As for LeGuin, seems she kept her opinions to herself so as not to hurt the project until one of the brains behind the production put words into her mouth, then she felt she had to respond. Whatever else, I try to never let an author's real-life personality dictate whether I read their books, it's the books themselves that count and the Earthsea trilogy is a keeper.

Anonymous said...

Hi, my name is Dan. I don't have a Blogger account and don't want one, hence the "anonymous" post:

I realize that you're probably coming at this from a very different angle than I am: I like to read, you say you don't; you don't understand why Le Guin was upset with the casting, I'm not so quick to dismiss it. (The previous comment answers why Le Guin didn't say something earlier -- she didn't strike back at the mangling of her work until the producers started putting truly idiotic words into her mouth.) Still, I think there's information that you're missing that you might like to have.

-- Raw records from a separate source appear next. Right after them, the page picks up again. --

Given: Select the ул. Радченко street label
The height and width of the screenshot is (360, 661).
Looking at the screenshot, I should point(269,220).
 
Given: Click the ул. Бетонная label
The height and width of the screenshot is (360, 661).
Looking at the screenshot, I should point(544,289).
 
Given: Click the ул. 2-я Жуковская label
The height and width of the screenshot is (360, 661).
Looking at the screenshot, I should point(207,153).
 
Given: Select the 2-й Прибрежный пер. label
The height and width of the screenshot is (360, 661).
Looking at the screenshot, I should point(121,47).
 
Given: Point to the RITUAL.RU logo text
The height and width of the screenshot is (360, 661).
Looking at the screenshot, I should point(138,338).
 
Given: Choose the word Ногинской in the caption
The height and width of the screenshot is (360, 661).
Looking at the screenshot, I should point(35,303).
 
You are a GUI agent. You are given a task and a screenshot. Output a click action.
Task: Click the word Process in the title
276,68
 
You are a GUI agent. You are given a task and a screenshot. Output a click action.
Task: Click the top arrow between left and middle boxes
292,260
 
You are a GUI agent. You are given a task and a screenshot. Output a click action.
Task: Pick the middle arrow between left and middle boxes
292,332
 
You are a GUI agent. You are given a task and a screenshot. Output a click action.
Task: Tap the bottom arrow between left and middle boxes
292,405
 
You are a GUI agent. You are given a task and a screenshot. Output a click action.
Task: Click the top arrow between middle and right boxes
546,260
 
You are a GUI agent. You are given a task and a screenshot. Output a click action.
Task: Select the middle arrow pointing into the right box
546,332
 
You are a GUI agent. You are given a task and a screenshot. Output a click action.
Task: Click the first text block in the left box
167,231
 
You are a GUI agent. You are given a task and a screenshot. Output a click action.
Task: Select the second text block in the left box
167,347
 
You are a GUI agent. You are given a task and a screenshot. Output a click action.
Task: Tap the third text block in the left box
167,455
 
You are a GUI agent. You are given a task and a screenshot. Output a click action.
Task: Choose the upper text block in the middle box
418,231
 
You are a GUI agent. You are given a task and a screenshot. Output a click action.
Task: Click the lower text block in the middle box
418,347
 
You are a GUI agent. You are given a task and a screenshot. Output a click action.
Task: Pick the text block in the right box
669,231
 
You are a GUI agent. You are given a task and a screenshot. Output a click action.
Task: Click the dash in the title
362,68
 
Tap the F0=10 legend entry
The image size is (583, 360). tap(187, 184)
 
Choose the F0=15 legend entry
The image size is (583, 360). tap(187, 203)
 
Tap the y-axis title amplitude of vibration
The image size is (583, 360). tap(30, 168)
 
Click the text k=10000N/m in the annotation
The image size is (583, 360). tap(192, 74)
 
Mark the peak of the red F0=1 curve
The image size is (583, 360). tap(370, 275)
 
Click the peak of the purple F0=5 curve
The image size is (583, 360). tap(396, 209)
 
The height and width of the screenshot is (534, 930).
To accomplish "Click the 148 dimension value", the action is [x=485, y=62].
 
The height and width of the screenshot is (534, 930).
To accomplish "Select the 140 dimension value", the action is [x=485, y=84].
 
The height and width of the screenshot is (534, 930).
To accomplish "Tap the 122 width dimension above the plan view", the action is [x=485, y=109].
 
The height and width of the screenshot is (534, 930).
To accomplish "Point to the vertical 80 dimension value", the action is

To start with, the first three Earthsea books (A Wizard of Earthsea, The Tombs of Atuan, and The Farthest Shore) are all quite short. Without looking, I'd guess that the three of them clock in at less than 500 pages total. So they're very little risk for what many of us think to be a very nice reward.

Secondly, the core reason why people who've read the books (or the woman who wrote them!) are so upset is that while the miniseries comes off as a blatant rip-off of LOTR-meets-Harry Potter, the books most decidedly are not -- the miniseries is some other story using some of the same character-names and some roughly similar events in entirely different contexts. Much of the craptitude in "Legends" comes from it making things up, changing things around, and not showing basic reading comprehension of the source material.

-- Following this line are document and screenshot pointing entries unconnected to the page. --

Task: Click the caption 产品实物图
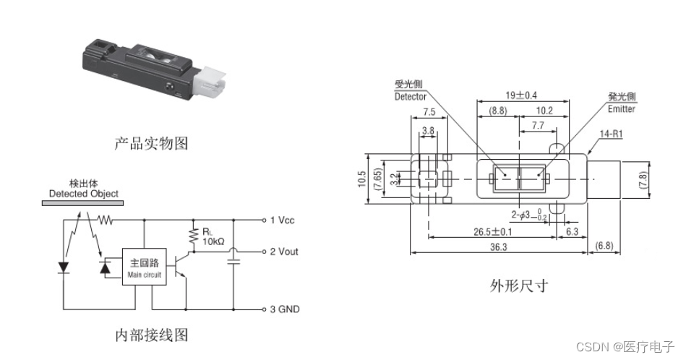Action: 151,143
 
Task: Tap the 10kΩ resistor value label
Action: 213,240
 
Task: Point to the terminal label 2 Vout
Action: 284,252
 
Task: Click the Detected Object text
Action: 83,194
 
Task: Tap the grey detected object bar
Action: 80,204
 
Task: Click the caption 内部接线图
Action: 151,335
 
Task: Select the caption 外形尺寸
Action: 518,285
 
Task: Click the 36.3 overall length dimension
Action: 500,247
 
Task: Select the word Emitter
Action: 622,109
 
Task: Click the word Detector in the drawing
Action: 411,96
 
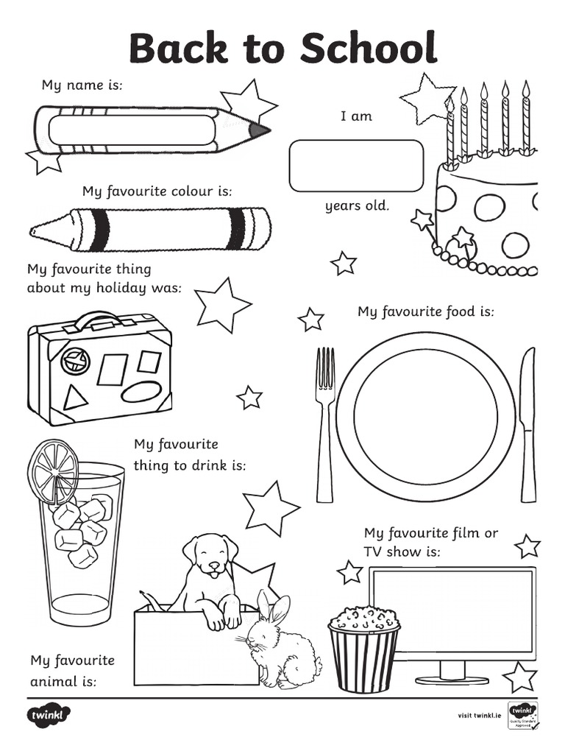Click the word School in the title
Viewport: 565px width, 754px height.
click(x=368, y=49)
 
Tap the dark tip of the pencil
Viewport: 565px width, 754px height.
click(x=259, y=131)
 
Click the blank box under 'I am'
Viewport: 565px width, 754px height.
click(x=356, y=166)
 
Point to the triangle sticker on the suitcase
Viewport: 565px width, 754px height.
click(x=74, y=398)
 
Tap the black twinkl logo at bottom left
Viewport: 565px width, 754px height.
click(x=50, y=715)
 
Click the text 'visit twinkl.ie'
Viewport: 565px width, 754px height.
click(x=478, y=716)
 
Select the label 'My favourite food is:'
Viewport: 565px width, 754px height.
click(x=426, y=312)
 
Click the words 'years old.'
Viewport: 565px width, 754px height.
click(x=357, y=206)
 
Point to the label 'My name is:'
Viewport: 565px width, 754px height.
click(x=82, y=85)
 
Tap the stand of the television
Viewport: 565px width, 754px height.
click(x=452, y=673)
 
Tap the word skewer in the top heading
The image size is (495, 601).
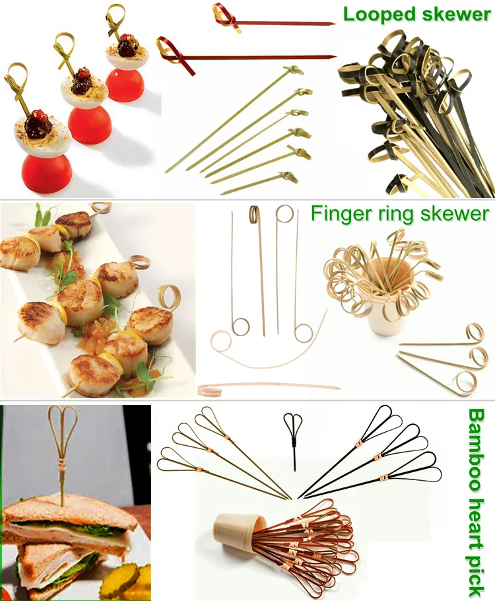(456, 15)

Evil king with plans to take over the world, chewing his way through half the scenery in the process? Made up for the miniseries. The conflicts in Wizard and Atuan are personal ones -- the struggle to take responsibility for your actions when they harm others -- something not particularly present in Harry Potter or the Lord of the Rings movies, but lacking entirely in "Legend".

It could have been done with style, but it wasn't, which makes a lot of us fans very sad. It could have introduced people to a great series of books -- instead, it's leading to write-offs like yours here, which makes us sadder.

If you're curious at all about why someone might be dissatisfied about this one, well, I've (surprise, surprise) written my own journal entry on the SciFi Channel Earthsea massacre.